Now They Are Coming For Your Books!

The second of my questions on Twitter attracted fewer responses but they were more interesting as they named specific books. Of course I’m going to have to read all those on this list that I haven’t read before.

  1. The Upanishads
  2. Fernando Pessoa – The Book of Disquiet (2 mentions)
  3. Virginia Woolf – Orlando
  4. The Mahabharata
  5. Hans Christian Andersen stories
  6. Grove Centenary Beckett containing the Trilogy
  7. Marguerite Young – Miss Macintosh, My Darling
  8. Hannah Arendt – Thinking, Judging, Freedom
  9. John Fante – The Bandini Quartet
  10. Ralph Ellison – Invisible Man
  11. Julio Cortázar – 62 Modelo para armar
  12. Lars Iyers – Spurious trilogy
  13. JM Coetzee – Scenes from Provincial Life
  14. Wallace Stevens – Collected Poetry and Prose
  15. Walter Benjamin – Illuminations
  16. Thomas Pynchon – Gravity’s Rainbow
  17. Vladimir Nabokov – Pale Fire
  18. Borges – The Collected Fictions
  19. John McGahern – Collected Stories
  20. Vladimir Nabokov – Ada, or Ardor
  21. Dostoevsky – The Brothers Karamazov

WordPress’s poll option is a bit pathetic so if you want to contribute to this list please do so in Comments.
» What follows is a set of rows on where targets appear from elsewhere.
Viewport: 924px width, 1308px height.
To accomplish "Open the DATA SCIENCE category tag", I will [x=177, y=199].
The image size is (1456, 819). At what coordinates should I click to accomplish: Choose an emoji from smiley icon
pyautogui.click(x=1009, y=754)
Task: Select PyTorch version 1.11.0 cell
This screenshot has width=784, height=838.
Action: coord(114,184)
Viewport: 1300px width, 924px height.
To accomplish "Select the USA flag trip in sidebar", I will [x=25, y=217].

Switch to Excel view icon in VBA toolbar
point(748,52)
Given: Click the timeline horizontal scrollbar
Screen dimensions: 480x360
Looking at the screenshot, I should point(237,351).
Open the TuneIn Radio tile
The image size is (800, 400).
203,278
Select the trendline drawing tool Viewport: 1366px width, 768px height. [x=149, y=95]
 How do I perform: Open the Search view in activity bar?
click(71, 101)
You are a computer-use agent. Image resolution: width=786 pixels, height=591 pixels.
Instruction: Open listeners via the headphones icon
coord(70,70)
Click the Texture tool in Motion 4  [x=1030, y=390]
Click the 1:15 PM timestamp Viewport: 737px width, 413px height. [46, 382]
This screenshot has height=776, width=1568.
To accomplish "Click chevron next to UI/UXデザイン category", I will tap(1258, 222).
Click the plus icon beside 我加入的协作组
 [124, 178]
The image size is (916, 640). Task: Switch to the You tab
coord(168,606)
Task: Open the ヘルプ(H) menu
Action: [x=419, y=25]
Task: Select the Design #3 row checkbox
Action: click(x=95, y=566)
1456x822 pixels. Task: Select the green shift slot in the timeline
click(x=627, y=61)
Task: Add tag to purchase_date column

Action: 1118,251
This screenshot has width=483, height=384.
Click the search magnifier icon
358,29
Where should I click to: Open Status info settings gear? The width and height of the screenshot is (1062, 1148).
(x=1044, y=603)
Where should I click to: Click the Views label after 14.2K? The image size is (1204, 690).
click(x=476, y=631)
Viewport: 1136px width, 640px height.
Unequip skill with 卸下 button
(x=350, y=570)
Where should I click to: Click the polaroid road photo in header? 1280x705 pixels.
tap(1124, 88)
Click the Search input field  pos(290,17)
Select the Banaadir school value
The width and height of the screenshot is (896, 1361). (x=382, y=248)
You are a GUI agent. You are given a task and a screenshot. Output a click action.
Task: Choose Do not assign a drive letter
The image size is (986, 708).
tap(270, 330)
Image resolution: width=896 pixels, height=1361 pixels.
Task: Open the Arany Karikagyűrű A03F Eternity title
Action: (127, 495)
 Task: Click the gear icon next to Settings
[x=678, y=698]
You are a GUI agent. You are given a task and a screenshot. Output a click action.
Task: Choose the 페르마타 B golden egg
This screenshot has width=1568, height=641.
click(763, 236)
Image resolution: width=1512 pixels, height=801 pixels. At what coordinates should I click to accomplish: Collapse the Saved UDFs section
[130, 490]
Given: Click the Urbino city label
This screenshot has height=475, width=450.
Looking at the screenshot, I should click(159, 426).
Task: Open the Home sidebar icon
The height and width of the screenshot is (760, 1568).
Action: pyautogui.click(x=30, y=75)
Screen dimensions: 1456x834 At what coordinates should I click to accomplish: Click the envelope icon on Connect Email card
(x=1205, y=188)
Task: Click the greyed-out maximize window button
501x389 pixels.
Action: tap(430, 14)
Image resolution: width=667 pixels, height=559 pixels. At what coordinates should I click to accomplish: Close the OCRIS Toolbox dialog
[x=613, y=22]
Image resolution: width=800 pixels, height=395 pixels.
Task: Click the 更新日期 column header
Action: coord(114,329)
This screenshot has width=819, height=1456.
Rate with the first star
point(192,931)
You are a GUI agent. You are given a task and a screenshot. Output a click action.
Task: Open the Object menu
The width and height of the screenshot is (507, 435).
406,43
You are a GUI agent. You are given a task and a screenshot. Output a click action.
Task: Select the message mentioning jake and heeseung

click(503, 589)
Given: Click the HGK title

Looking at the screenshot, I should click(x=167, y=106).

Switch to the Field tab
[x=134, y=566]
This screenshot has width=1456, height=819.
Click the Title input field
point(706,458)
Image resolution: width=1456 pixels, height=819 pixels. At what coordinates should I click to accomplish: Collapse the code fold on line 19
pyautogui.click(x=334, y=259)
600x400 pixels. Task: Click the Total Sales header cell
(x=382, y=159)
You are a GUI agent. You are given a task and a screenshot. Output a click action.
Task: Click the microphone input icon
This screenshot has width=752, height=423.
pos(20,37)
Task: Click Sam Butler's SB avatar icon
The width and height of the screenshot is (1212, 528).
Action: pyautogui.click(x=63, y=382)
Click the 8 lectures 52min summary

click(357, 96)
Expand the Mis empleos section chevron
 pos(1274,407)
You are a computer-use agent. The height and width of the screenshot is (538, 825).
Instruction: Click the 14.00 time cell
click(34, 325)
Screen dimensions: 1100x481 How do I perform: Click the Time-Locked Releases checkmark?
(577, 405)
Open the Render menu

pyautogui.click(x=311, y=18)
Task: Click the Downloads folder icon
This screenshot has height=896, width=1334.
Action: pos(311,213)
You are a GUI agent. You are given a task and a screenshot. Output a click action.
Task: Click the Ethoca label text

15 thoughts on “Now They Are Coming For Your Books!

  1. I’m really enjoying following these discussions on Twitter although I’m far too indecisive to reply promptly. I end up tying myself up in knots over the choices as it feels like it is not just the case of picking my favourite author or book, but choosing an author/book I could live with for the rest of my days. While liking the author/book is key, it also feels to me like I’d need to have enough to read (and ideally a degree of variety within) to keep me interested and not to sour me on my choice. So, I need to get the balance right between quality and sheer volume.

    Which is probably just a long-winded way of saying this has been a thought-provoking and fun exercise, but a really difficult one. For authors, I think I’ve narrowed it down to Primo Levi or Charles Schulz. For a book, I’m tempted by the King James Bible. I’m not mega-religious, but I think it would give me enough to think about over the years. Failing that, Hemingway’s short stories.

    • Let’s hope it never becomes necessary to have to make these choices.

      Any of the canonical religious books would be eminently sensible choices, such rich narratives.

      • I think that the religious aspect is why I didn’t respond; there’s something so thinly devotional about suggesting that aesthetic and moral food for life could be found in a single book. The idea alarms me, probably because of my Bible-reading adolescence.

  2. I would probably go with the complete novels of Flann O’Brien (ideally including his Myles na gCopaleen work too), since if They have taken to confiscating books, it’s probably best to have somebody who spent an entire life eviscerating Them. Also, at that stage there’d be enough to cry about, so some laughter wouldn’t go astray.

  3. I think I’d go for a collection of Shakespeare’s dramas. Prose/novels and theoretical books I generally don’t read more than once anyway, so it wouldn’t be such a loss.

    Another question; You will be struck by a sudden amnesia and entirely and irreversible forget about one (and only one) authorship (which you may neither read again later on), however you may before choose one author to be safe from this happening, which would you save then?
    Here Dostoevsky might get my vote

    And alternative to this; All the world (including you) is struck by this sudden amnesia…
    Here I’m thinking what would happen if everyone would forget about Plato. If the life and death of Socrates would be forgotten I think it would be a serious loss. But perhaps the life and death of Socrates may be allowed to be remembered anyway, as it’s not merely told by Plato.
    Another candidate: I really wouldn’t want Pierre Bourdieu go away, as I think he’s an important intellectual of our times.

    • Good question, difficult too. I think I would save Dante. Never knowing the Divine Comedy feels unbearable.

      Your other question is also fiendish. How differently would we view Socrates if we had only Xenophon’s account? Would he still be considered the founding father of philosophy? I wouldn’t want to be without Plato.

  4. ONE is so so so very difficult!
    The Museum of Eterna’s Novel by Macedonio Fernandez probably. Or Musil’s Man W/o Qualities. Or Collected Borges (but ficions or non-fictions?). Or Shakespeare? Or the Grove Collected Beckett. Or The Blanchot Reader? Or Kafka Collected Stories? Or Lispector’s Discovering the Word. Or Pessoa’s Book of Disquiet? Or Rilke’s Diary of a Poet? Or Van Gogh’s Letters? Or Don Quixote? Homer?
    I’ll mull and torment and try to pick as if the gun were in my face (or the faces of my family).